We have had recent questions about welfare fraud and fraud prevention within Cass County. The sheriff’s office has always assisted Human, Health and Veteran Services in fraud investigations. We have been recently asked by Human, Health and Veteran Services to take over fraud prevention and fraud investigations for entire Cass County.

State law requires that counties have some type of fraud prevention in place and funding is available from the state for this purpose. Fraud prevention is a cost neutral program. There is no cost to taxpayers, as enough money is recovered to pay for the program. There are approved parameters in place to stay cost neutral, such as establishing regional programs and we are doing this by collaborating with Hubbard, Todd and Wadena counties. Currently, there are 74 counties in the state of Minnesota that run a state-funded fraud prevention program. MN Stat. 256.98 addresses fraud prevention.

Fraud prevention is preventing the crime prior to it taking place. An example of this would be when a client applies for benefits and the caseworker reviews their information. If the caseworker feels like there is something suspicious or a discrepancy, the information would be forwarded to the investigator. The investigation would take place and the results would be referred back to the caseworker and the caseworker would determine if eligibility still exists or if there would be reduced benefits.

Public assistance (welfare) fraud investigations occur when the crime has already been committed. It is an intentional act of false or misleading statements or misrepresentation where you could be charged under wrongfully obtaining assistance (MN SS 256.98) or felony perjury if you lie on your documentation. A couple examples of this would be that benefits had been overpaid or the client misrepresented their financial situation. Sometimes this would occur when a client returns to work and doesn’t notify the caseworker.

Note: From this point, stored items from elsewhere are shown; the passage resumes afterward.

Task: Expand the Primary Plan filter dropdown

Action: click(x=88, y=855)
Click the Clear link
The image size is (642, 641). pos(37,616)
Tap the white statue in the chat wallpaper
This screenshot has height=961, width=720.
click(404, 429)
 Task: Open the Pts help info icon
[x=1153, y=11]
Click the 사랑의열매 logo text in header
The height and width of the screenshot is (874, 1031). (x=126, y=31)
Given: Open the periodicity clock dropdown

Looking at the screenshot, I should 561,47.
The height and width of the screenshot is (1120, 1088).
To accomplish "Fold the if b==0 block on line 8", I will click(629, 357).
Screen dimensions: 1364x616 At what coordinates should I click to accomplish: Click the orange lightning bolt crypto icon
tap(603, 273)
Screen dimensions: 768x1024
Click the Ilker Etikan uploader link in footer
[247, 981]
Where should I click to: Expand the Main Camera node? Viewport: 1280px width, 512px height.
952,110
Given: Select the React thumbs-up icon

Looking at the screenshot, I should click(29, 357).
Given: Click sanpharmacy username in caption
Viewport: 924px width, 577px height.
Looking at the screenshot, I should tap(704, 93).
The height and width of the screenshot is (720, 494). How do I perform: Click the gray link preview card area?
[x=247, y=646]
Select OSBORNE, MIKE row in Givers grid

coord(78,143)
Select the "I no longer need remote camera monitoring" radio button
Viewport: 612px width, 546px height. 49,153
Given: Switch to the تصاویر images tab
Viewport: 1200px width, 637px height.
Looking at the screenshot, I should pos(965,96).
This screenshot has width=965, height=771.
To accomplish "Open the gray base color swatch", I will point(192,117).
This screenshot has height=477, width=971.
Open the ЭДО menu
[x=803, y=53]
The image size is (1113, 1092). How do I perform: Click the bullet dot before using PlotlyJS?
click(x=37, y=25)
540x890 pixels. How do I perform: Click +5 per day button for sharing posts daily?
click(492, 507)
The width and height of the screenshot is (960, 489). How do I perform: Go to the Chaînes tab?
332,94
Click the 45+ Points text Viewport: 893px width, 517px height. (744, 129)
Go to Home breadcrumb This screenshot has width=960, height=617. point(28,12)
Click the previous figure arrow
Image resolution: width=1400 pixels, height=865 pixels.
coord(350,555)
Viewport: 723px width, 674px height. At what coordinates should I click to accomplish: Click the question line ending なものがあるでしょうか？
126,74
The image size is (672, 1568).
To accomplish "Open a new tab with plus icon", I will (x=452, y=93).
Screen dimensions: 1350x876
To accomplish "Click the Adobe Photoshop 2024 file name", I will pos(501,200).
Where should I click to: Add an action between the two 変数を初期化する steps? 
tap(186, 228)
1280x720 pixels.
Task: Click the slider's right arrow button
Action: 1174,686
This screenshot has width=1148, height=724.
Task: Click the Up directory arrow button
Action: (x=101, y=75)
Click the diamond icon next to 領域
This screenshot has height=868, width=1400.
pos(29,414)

These programs are a cooperative effort between the sheriff’s office, Health and Human Services and the state and that is what makes these programs work. Caseworkers are the key people, as they see the inconsistencies in paperwork, when mail is being returned or there are other factors that flag their attention. This is a legislatively directed investigation program. One of the requirements is that the investigation is completed in 15 days.

When there are questions regarding eligibility, searches are done on income, job history, bank records, credit checks and through talking with third parties. Surveillance may also occur, as well as issuing of subpoenas and conducting of search warrants.

When you apply for public assistance, you are required to sign a document that says all the information you are providing is true and correct, as well as a release to get records. If you lie on this form, it is a charge of felony perjury. There are also civil remedies that could prevent you from getting future assistance for anywhere from a year to a lifetime.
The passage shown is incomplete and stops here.